They did misspell my name but I, the chronically challenged speller, can't really cast any stones here.
But they did catch a good bit of the spirit of my journey.
What won't be clear from the article is that I *was* reading all the same books as most evangelicals (Newman, etc.) but the primary reason I entered was not intellectual (although I have a strong intellectual streak) or historical (although I adore history, was a history major, etc.) or about issues of authority or as a refuge from the culture.
Which seems to be the very thing that that so enrages certain individuals who haunt my blogging steps and which
strikes them as irreducibly foreign or smacking of the unspeakable "P" word. I didn't enter the Church for her own sake. The Church, by herself, did not loom largest in my consciousness or calculations. I did not fall in love with the Church.
(Please understand: I'm not dissing those who do enter for those reasons. Falling in love with the Church is truly a wonderful, blessed thing. I'm just saying that it wasn't my path. There are many wonderful, blessed paths into the fullness of the faith. The "I read my way into the Church" journey is only one albeit the one that has been lionized in our generation.)
I entered the Church to follow Jesus, because I believed Jesus desired it, indeed, commanded it. Because I wanted to be at the center of His Body and purposes on earth, to be where His central redemptive act, the central act of history, was the center of worship.
Entering the heart of the Body of Christ, the Bride of Christ in order to follow Christ. I emphasized this in my talk because I wanted those who might hear of it in our very evangelical town to know it was more than possible.
How is it that so simple a thing should strike serious Catholics as contrary to "Catholic sensibilities"?

21 Comments:
Because the Church is the privileged place of encounter with Jesus and you consistently split Jesus apart from His Church. These two cannot be sundered or separated. As Tertullian said: Jesus is never without His Church. That's why Catholics think you are Protestant or not Catholic enough. Catholics instinctively do not separate the two and they do not regard the Church only with obedience, they regard the Church with love because it is of Jesus. You also don't understand that the Church isn't regarded for Her own sake. That isn't Catholic belief. The Church is always of Jesus and is connected intrinsically to Him. If this has been your impression, then you have been under a misimpression. And this might be the reason you have misrepresented Catholics as not being followers of Christ first, but rather of the Church. It's a common Protestant misperception. I don't know how you were catechized, but if you read the Catechism of the Catholic Church, you will see that it states specifically that the Church is the extension of Jesus Himself. You seem to see the Church still as an institution, rather than as the presence of Jesus among us. It has some institutional characteristics, because it exists in this world and has to support its mission, and it has a history, which it cannot dismiss as unimportant and which bears the mark of God's presence in this world, but it is primarily and obviously God's presence among us.
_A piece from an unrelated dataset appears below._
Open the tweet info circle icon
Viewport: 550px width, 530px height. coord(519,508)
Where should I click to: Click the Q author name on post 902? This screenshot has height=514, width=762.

You are regarded by many as not having "Catholic sensibilities" because you still see the Church through Protestant eyes, primarily as an institution and not as a privileged place of encounter, founded by Jesus for those who follow Him. And you charge Catholics with regarding the Church as you do and as thinking that this caricature is more important than Christ when they do not.
Dave:
Nonsense.
It is *exactly and precisely* that I saw the Church as the "privileged place of encounter, founded by Jesus for those who follow him" that I became Catholic and have spent past 20 years in the Church.
It is *exactly and precisely* that I did not want to separate Christ and his Church that I went on a very long journey.
And a familiar warning:
On this blog, we accept what someone tells us they thing or believe in good faith. We are civil, we ask civil questions if we don't understand what someone means, we do not impune another commenter's motives, and we do not tell or imply that someone is not *really* a Catholic or should leave the Church.
And in your case, i'm going to require that you sign all your posts with your real name or they will be deleted immediately. No aliases. You need to take responsibility - lasting responsibility -- for your own words.
Sherry,
I didn't say or imply that you leave the Church. Otherwise, I would have said exactly that. I didn't say I didn't believe what you wrote. I said I disagreed with it.
But you do always seem to have a problem with the Church as opposed to discussing Jesus Christ completely separately. I'm saying that's what comes across from your writing, whether or not that's what you actually think. And I'm also saying that you tend to discuss the Church more in institutional terms than you do as a place of encounter.
I do have a question: if you did enter the Church "exactly and precisely" because it was a privileged place of encounter with Jesus Christ, then why wouldn't you love the Church?
DAVE
Dave:
Thanks for signing your name. The rules of engagement was generic, not aimed at you. I have one recurring troll who tends to hit and run and routinely does all the above and this is exactly the kind of topic that draws trolls. I almost didn’t post about my conversation story because I’m so tired of the same old, same old but then thought “how ridiculous!” Sorry to have implied that you were doing the same.
You wrote:
“But you do always seem to have a problem with the Church as opposed to discussing Jesus Christ completely separately. I'm saying that's what comes across from your writing, whether or not that's what you actually think.”
First of all – I was describing what motivated my conversion *20 year ago* - right? Not now. I was joining the Bride but my eyes were on the Groom.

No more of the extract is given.